(Dataset records)

####

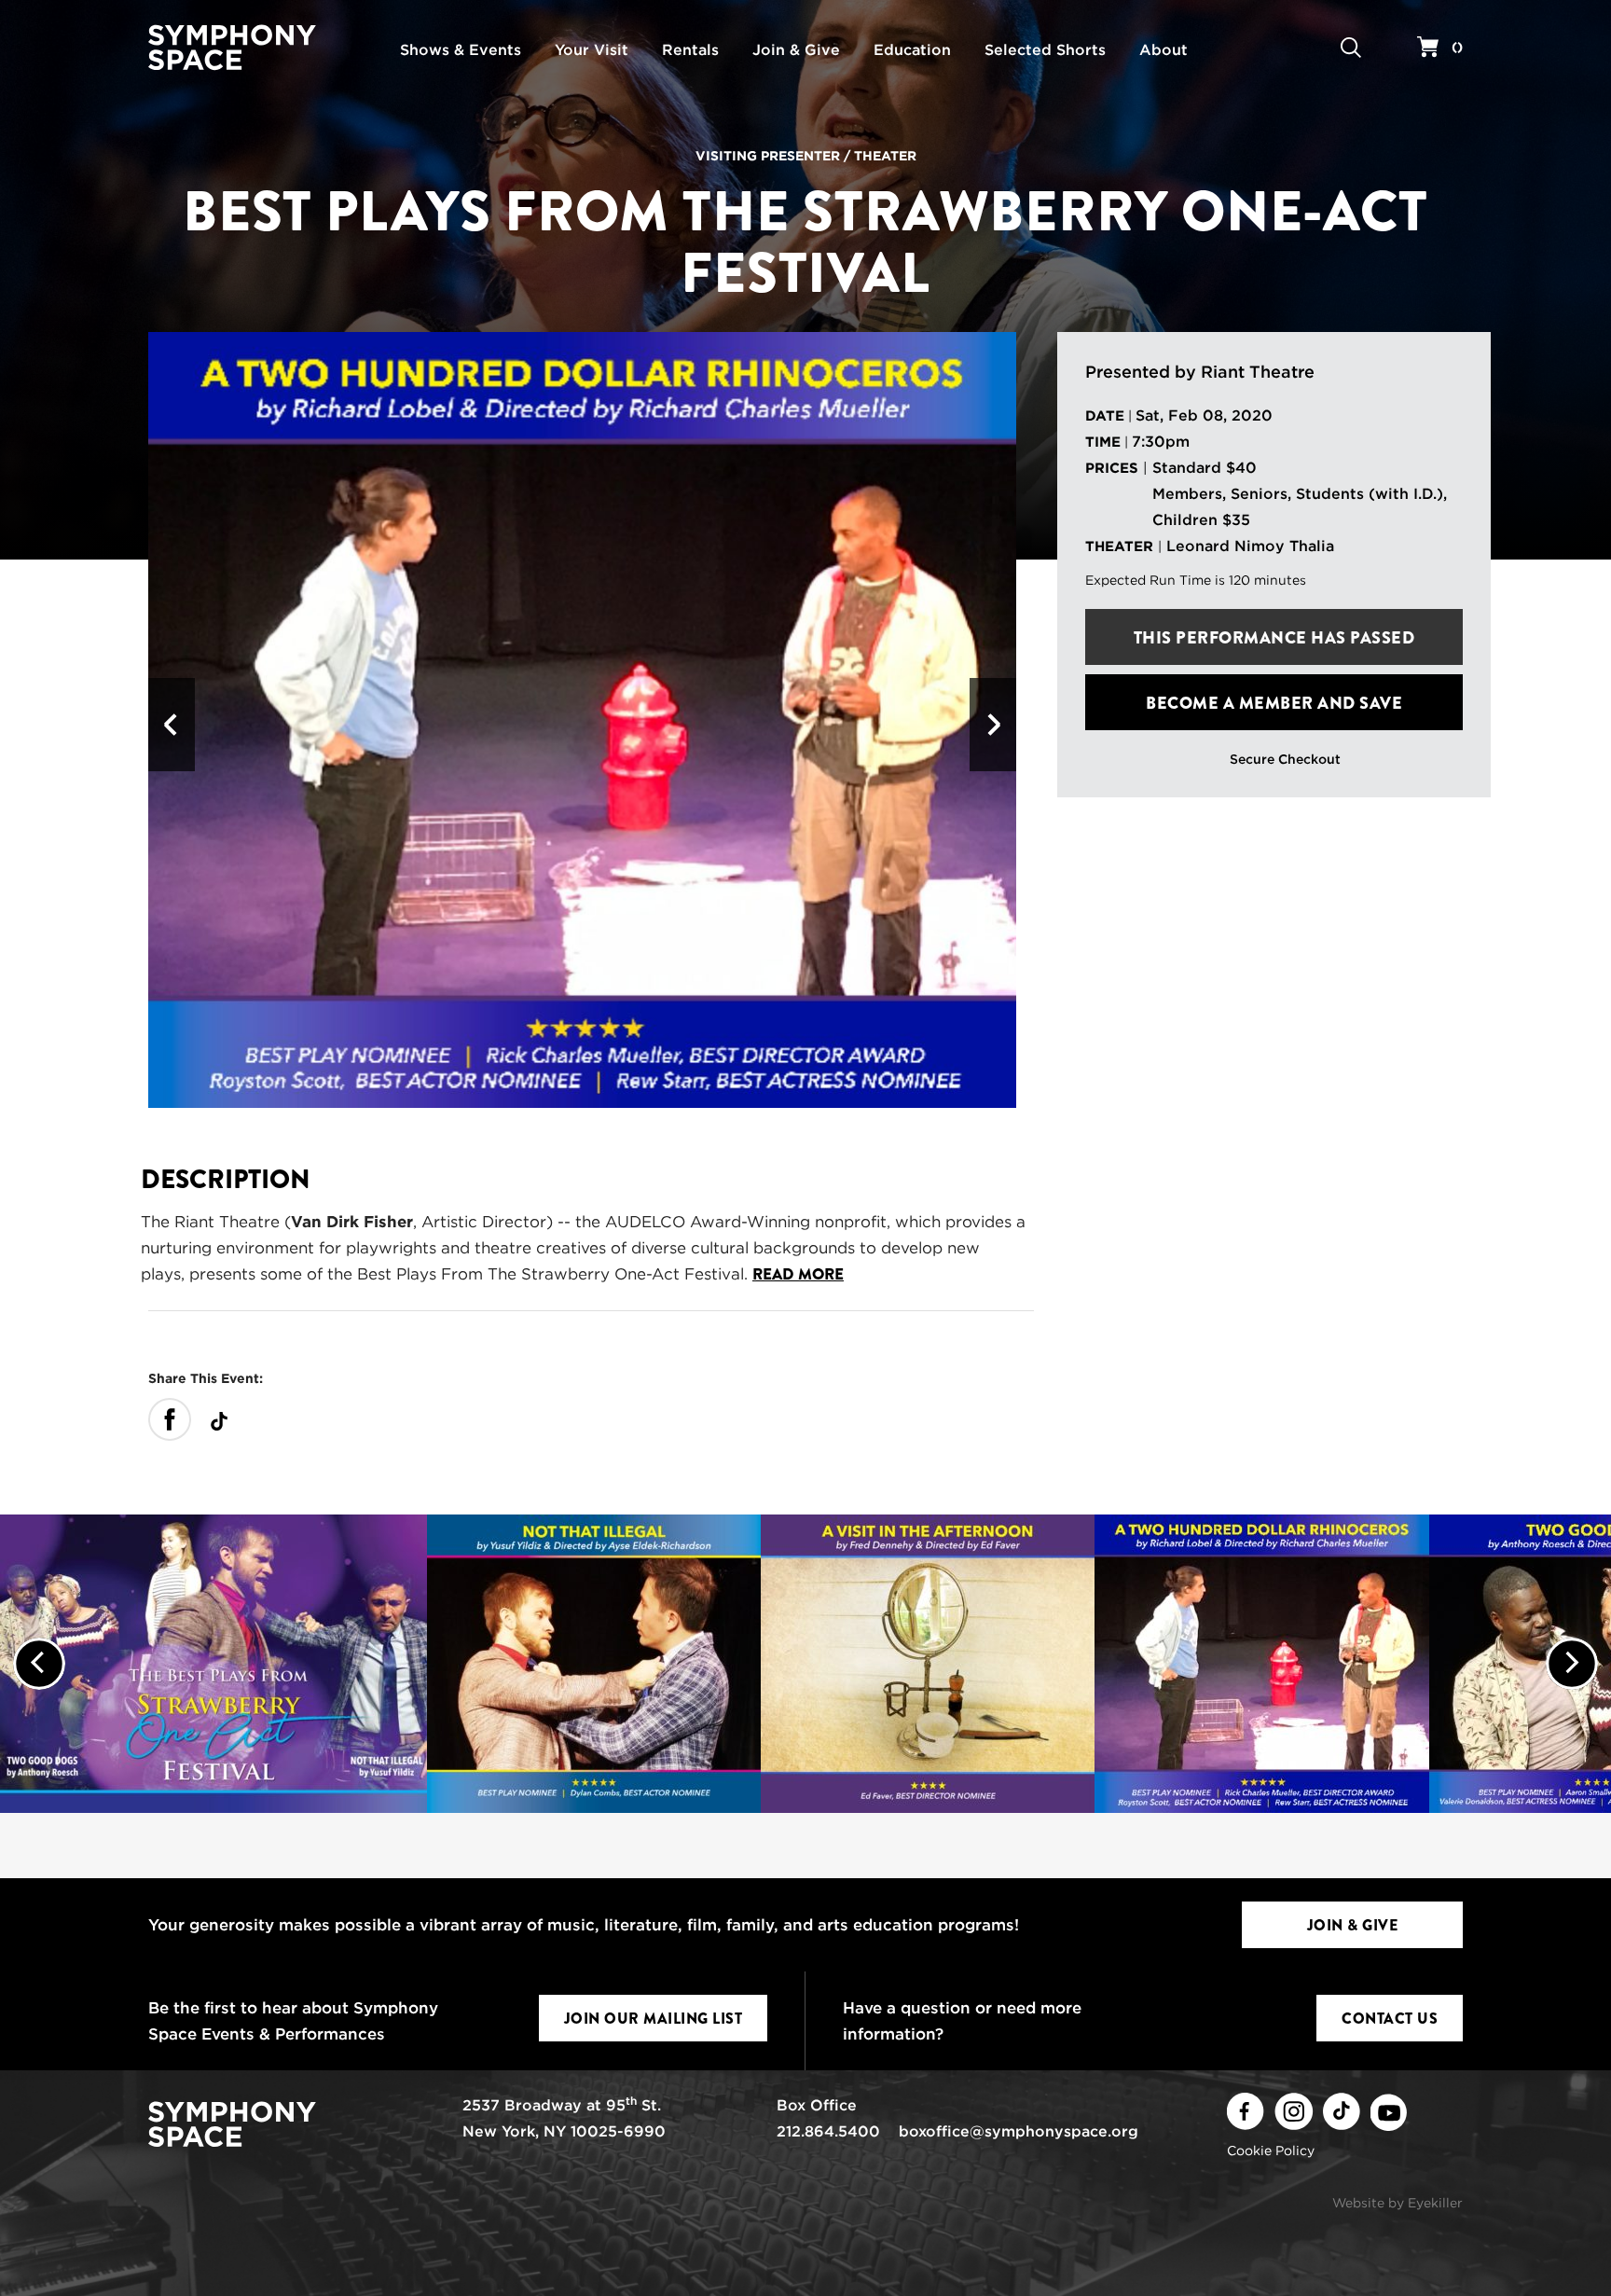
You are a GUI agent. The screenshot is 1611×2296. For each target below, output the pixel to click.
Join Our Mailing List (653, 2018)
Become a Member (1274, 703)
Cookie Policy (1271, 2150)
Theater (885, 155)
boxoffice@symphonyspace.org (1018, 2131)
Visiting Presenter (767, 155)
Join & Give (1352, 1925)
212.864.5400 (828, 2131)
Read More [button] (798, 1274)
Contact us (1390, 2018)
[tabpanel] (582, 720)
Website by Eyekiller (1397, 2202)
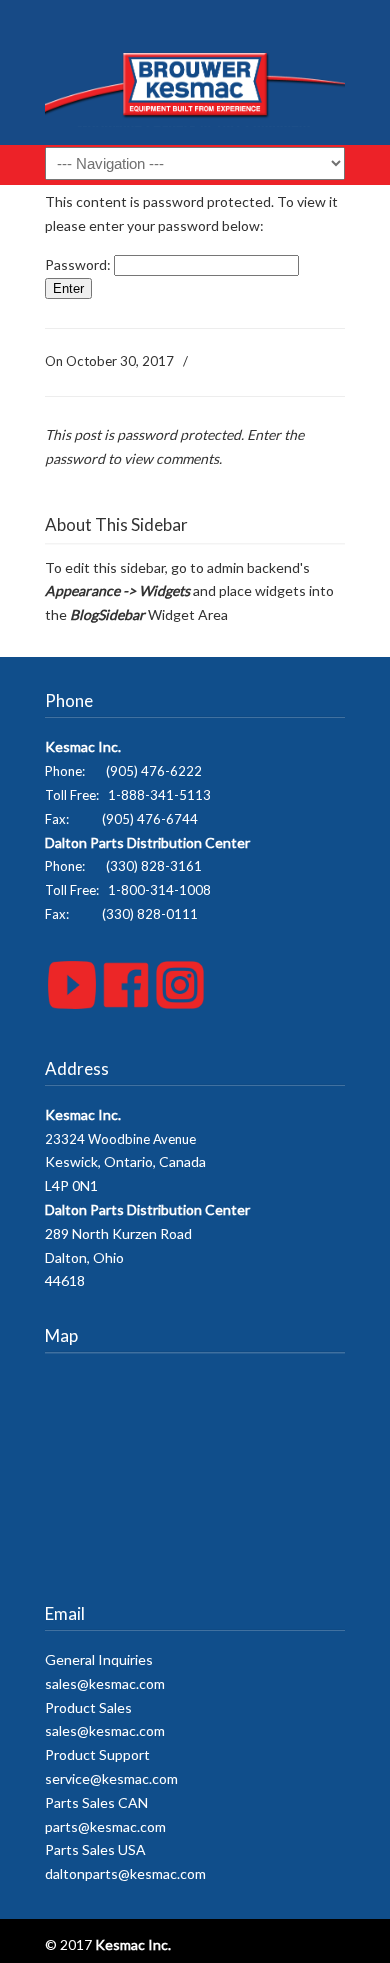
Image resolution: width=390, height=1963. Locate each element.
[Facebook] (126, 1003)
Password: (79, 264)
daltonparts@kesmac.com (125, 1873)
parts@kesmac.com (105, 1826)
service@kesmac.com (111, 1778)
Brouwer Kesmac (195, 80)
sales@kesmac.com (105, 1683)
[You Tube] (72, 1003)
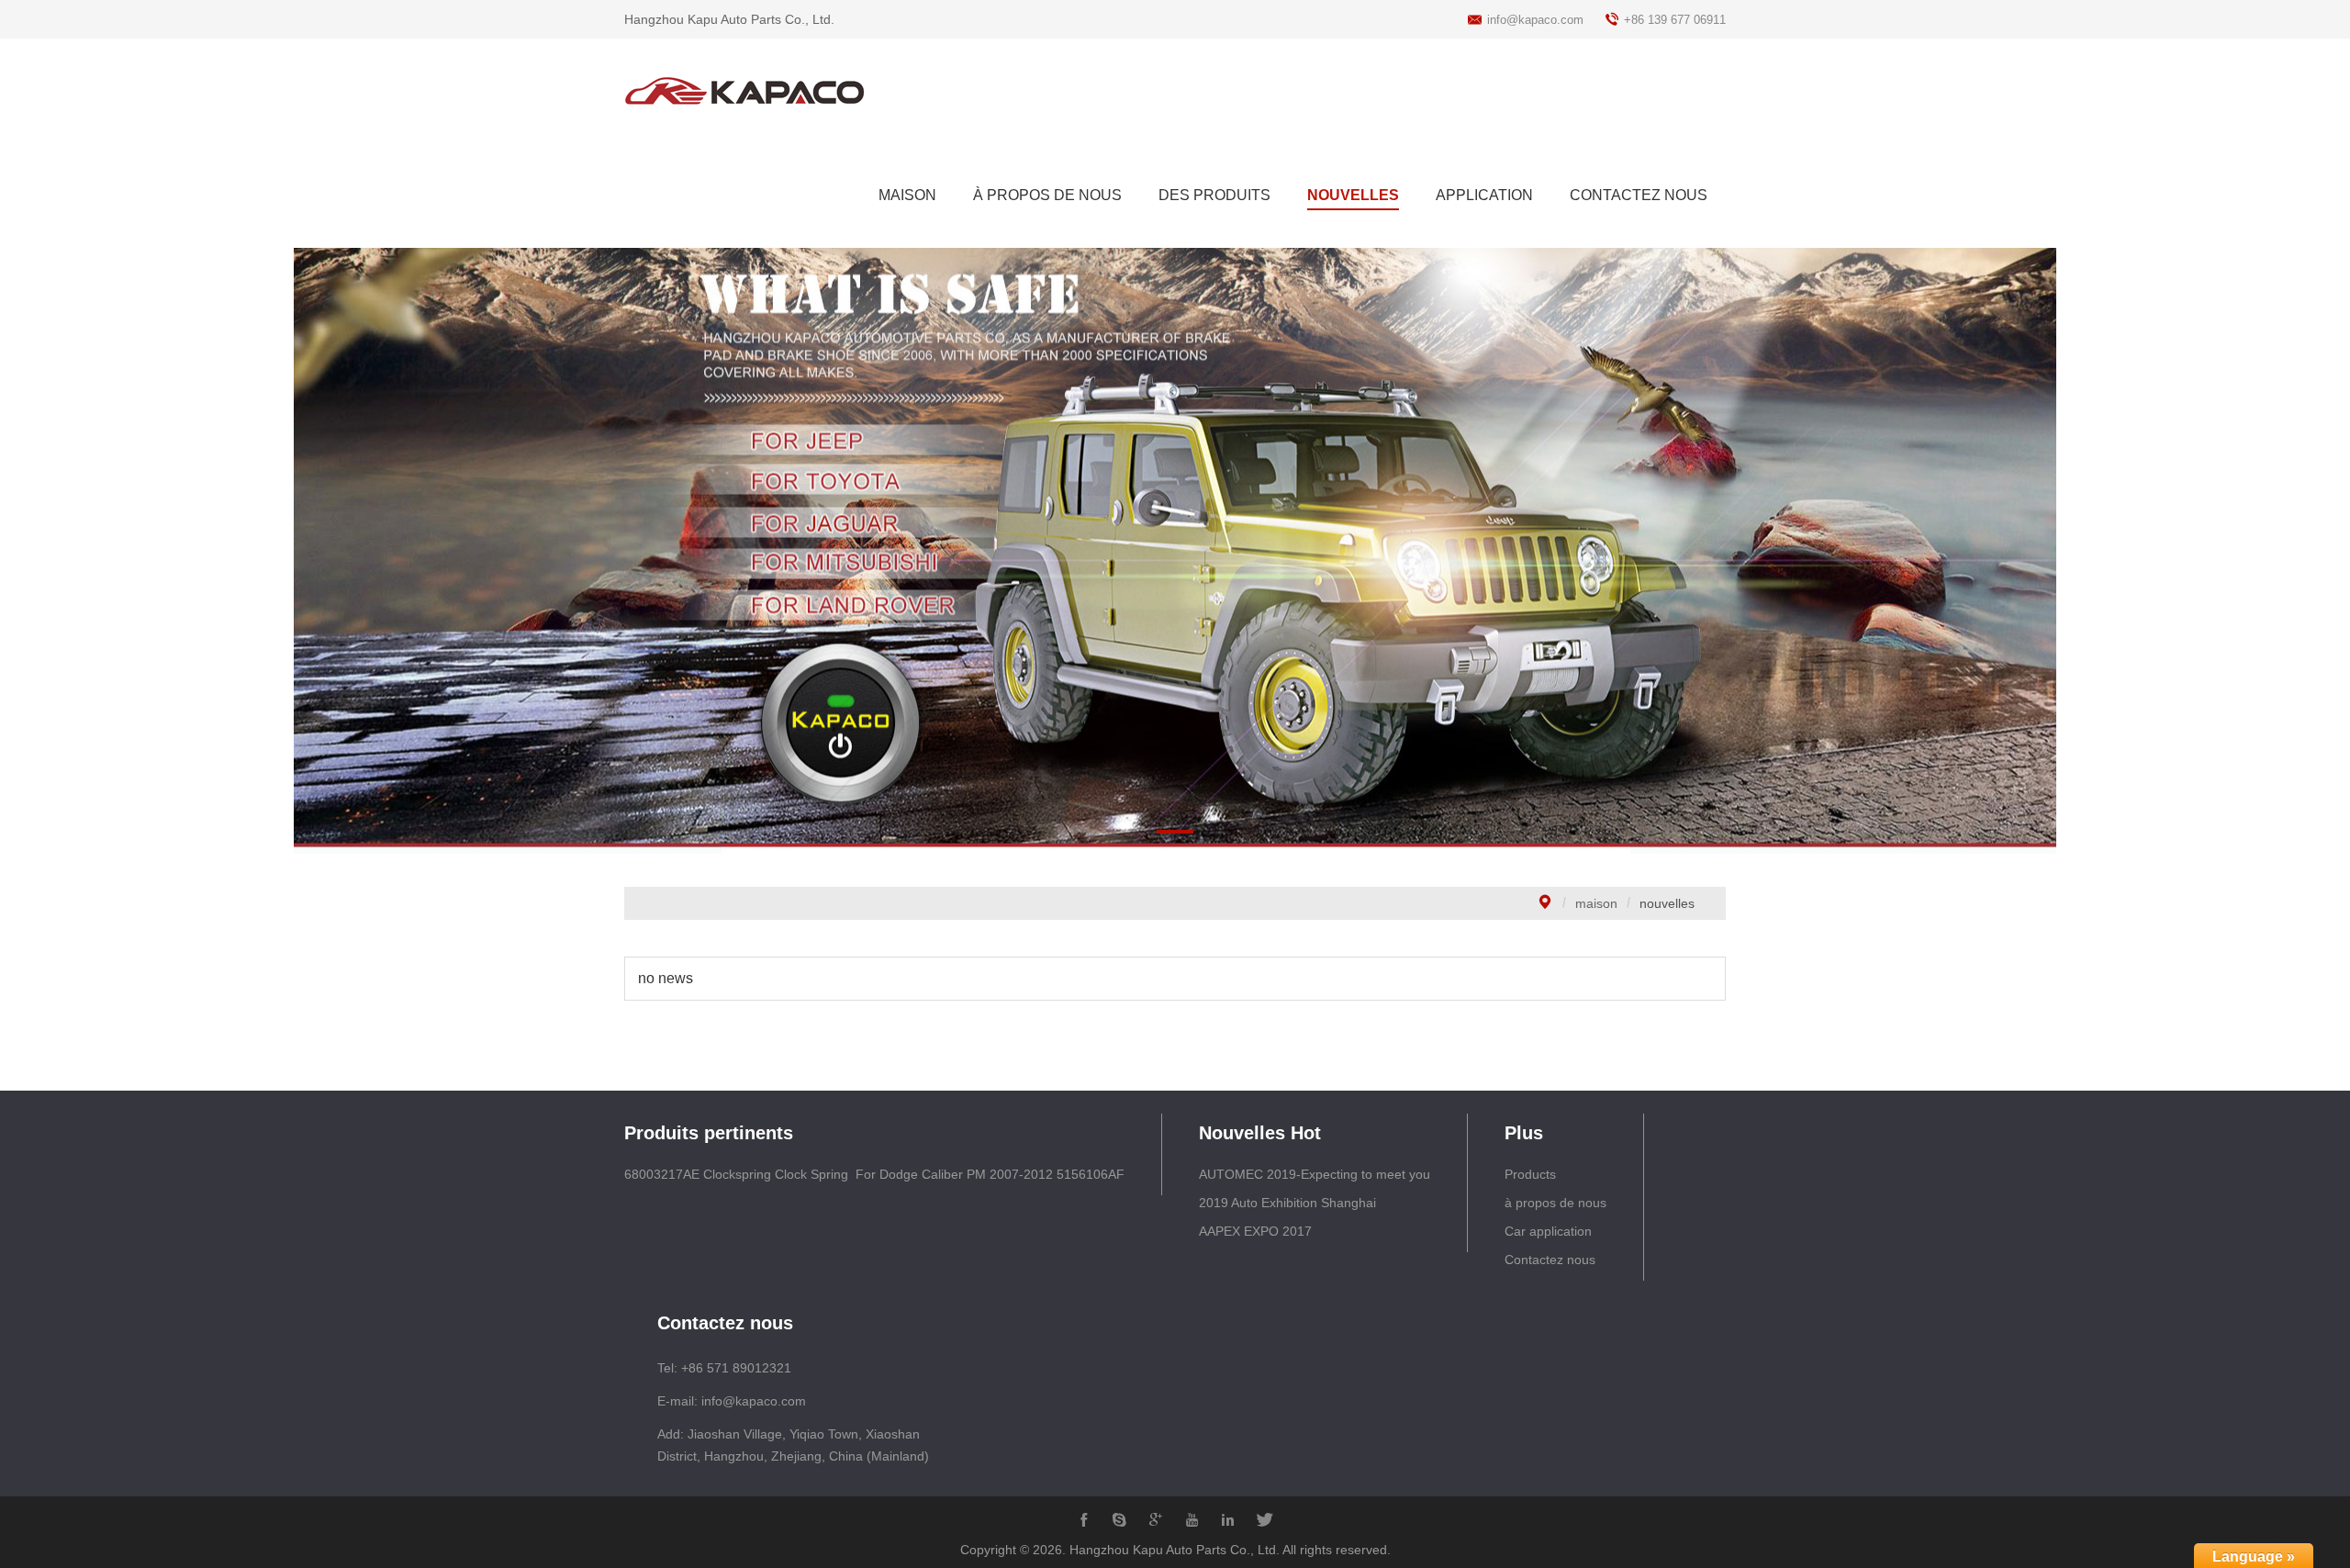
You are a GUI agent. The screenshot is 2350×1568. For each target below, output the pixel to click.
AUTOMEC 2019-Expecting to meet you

####

== Exercise prompt ==
Reproduce the entries above exactly, but only the lines between the line holding "Join Our Mailing List (653, 2018)" and the line holding "Website by Eyekiller (1397, 2202)", inclusive.

== Solved exercise ==
Join Our Mailing List (653, 2018)
Become a Member (1274, 703)
Cookie Policy (1271, 2150)
Theater (885, 155)
boxoffice@symphonyspace.org (1018, 2131)
Visiting Presenter (767, 155)
Join & Give (1352, 1925)
212.864.5400 (828, 2131)
Read More [button] (798, 1274)
Contact us (1390, 2018)
[tabpanel] (582, 720)
Website by Eyekiller (1397, 2202)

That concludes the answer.